→ **Task details**: Reproduce only the top of the records, down to and including the line containing "Post-op Takip Asistanı (1599, 1306)".

→ **Working data**:
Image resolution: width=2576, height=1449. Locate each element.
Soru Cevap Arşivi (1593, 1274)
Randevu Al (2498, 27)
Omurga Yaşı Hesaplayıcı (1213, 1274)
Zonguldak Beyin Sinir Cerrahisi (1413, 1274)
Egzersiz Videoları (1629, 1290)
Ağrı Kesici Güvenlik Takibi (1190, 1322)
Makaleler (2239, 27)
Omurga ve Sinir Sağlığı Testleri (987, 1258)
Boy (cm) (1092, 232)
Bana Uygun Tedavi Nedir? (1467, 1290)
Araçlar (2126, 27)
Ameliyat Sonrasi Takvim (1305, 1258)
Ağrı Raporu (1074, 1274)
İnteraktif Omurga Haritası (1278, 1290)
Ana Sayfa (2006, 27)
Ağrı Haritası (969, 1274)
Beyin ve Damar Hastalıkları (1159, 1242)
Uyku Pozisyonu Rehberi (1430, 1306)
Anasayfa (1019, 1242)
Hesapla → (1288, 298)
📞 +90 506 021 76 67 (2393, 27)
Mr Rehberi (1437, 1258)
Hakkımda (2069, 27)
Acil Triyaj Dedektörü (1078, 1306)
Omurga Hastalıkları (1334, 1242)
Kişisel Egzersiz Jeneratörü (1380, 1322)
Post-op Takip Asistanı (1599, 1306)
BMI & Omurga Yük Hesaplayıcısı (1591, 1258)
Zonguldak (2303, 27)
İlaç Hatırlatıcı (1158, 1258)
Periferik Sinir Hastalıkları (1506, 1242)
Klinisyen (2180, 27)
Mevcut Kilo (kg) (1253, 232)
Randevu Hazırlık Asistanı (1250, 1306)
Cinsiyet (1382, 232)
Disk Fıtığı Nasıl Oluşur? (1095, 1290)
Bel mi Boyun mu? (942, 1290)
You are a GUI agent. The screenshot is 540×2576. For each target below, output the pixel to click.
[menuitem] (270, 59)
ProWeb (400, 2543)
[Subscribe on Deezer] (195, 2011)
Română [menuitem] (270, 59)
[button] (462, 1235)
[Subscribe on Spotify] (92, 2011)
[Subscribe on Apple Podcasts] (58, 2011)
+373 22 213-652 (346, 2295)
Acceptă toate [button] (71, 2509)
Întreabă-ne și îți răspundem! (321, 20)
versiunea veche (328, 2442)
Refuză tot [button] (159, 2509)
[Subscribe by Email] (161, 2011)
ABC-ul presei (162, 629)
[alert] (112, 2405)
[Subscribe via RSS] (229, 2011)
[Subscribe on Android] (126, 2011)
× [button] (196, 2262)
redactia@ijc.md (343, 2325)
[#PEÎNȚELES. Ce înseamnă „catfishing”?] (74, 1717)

→ **Result for this task**:
Image resolution: width=2576, height=1449. Locate each element.
Soru Cevap Arşivi (1593, 1274)
Randevu Al (2498, 27)
Omurga Yaşı Hesaplayıcı (1213, 1274)
Zonguldak Beyin Sinir Cerrahisi (1413, 1274)
Egzersiz Videoları (1629, 1290)
Ağrı Kesici Güvenlik Takibi (1190, 1322)
Makaleler (2239, 27)
Omurga ve Sinir Sağlığı Testleri (987, 1258)
Boy (cm) (1092, 232)
Bana Uygun Tedavi Nedir? (1467, 1290)
Araçlar (2126, 27)
Ameliyat Sonrasi Takvim (1305, 1258)
Ağrı Raporu (1074, 1274)
İnteraktif Omurga Haritası (1278, 1290)
Ana Sayfa (2006, 27)
Ağrı Haritası (969, 1274)
Beyin ve Damar Hastalıkları (1159, 1242)
Uyku Pozisyonu Rehberi (1430, 1306)
Anasayfa (1019, 1242)
Hesapla → (1288, 298)
📞 +90 506 021 76 67 (2393, 27)
Mr Rehberi (1437, 1258)
Hakkımda (2069, 27)
Acil Triyaj Dedektörü (1078, 1306)
Omurga Hastalıkları (1334, 1242)
Kişisel Egzersiz Jeneratörü (1380, 1322)
Post-op Takip Asistanı (1599, 1306)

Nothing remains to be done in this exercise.